TASK DIRECTIONS:
Copy out every line from the start of the entries through the line that contains "Homeostasia Shop (361, 9)", including both ends and keeping all the text, and increase each number in the coordinate answers by 12. Leave out the picture.

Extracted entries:
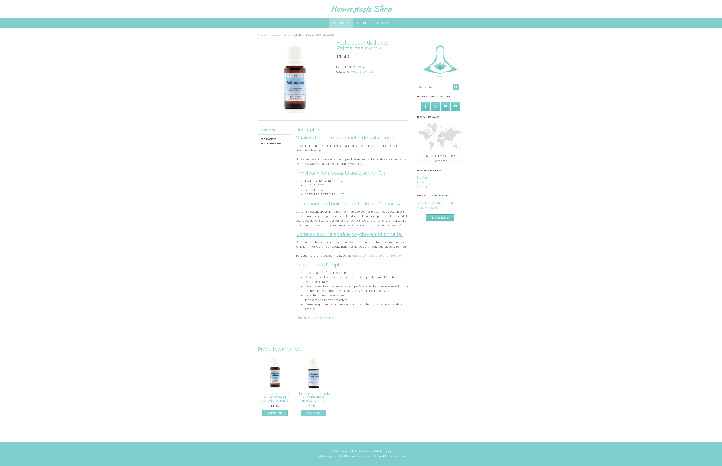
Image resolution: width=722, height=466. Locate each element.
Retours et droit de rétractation (389, 456)
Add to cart (313, 412)
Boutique (340, 23)
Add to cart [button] (275, 412)
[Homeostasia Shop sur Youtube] (445, 106)
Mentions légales (427, 207)
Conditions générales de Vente (436, 202)
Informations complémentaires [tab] (270, 141)
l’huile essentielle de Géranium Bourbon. (377, 255)
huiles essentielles (321, 317)
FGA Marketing (383, 451)
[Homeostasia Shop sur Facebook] (425, 106)
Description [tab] (267, 130)
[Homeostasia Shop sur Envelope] (455, 106)
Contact (382, 23)
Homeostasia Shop (361, 9)
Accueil (262, 34)
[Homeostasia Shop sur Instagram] (435, 106)
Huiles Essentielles (279, 34)
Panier (362, 23)
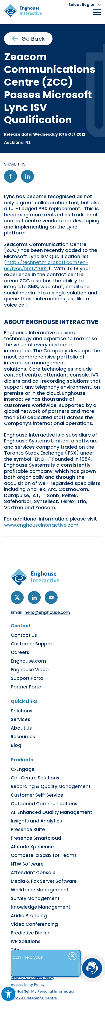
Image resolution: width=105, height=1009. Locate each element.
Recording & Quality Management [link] (50, 786)
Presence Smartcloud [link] (36, 838)
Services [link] (20, 719)
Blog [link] (16, 745)
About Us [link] (21, 728)
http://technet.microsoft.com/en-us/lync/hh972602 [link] (46, 265)
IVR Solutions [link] (25, 941)
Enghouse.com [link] (28, 661)
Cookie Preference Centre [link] (34, 998)
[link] (8, 994)
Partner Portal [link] (27, 687)
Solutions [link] (21, 711)
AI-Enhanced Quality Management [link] (51, 812)
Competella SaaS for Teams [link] (44, 855)
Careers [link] (20, 652)
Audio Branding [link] (29, 915)
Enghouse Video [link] (30, 669)
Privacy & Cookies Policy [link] (32, 977)
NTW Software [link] (27, 864)
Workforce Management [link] (39, 890)
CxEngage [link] (22, 769)
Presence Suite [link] (28, 829)
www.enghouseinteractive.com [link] (41, 525)
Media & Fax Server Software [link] (44, 881)
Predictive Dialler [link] (30, 933)
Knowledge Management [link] (40, 907)
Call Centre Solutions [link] (35, 778)
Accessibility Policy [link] (28, 984)
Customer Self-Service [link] (37, 795)
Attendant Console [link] (33, 872)
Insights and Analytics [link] (36, 821)
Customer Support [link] (32, 644)
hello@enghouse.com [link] (47, 612)
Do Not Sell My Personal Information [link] (43, 991)
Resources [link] (23, 736)
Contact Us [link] (24, 635)
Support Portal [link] (27, 678)
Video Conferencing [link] (34, 924)
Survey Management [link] (35, 898)
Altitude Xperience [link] (32, 846)
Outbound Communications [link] (44, 803)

THE RESULT:
Image resolution: width=722, height=466. Locate each element.
Retours et droit de rétractation (401, 468)
Add to cart (325, 424)
Boutique (352, 35)
Add to cart [button] (287, 424)
[Homeostasia Shop sur Youtube] (457, 118)
Mentions légales (439, 219)
Conditions générales de Vente (448, 214)
Informations complémentaires [tab] (282, 153)
l’huile essentielle de Géranium Bourbon. (389, 267)
huiles essentielles (333, 329)
FGA Marketing (395, 463)
[Homeostasia Shop sur Facebook] (437, 118)
Description [tab] (279, 142)
[Homeostasia Shop sur Envelope] (467, 118)
Contact (394, 35)
Homeostasia Shop (373, 21)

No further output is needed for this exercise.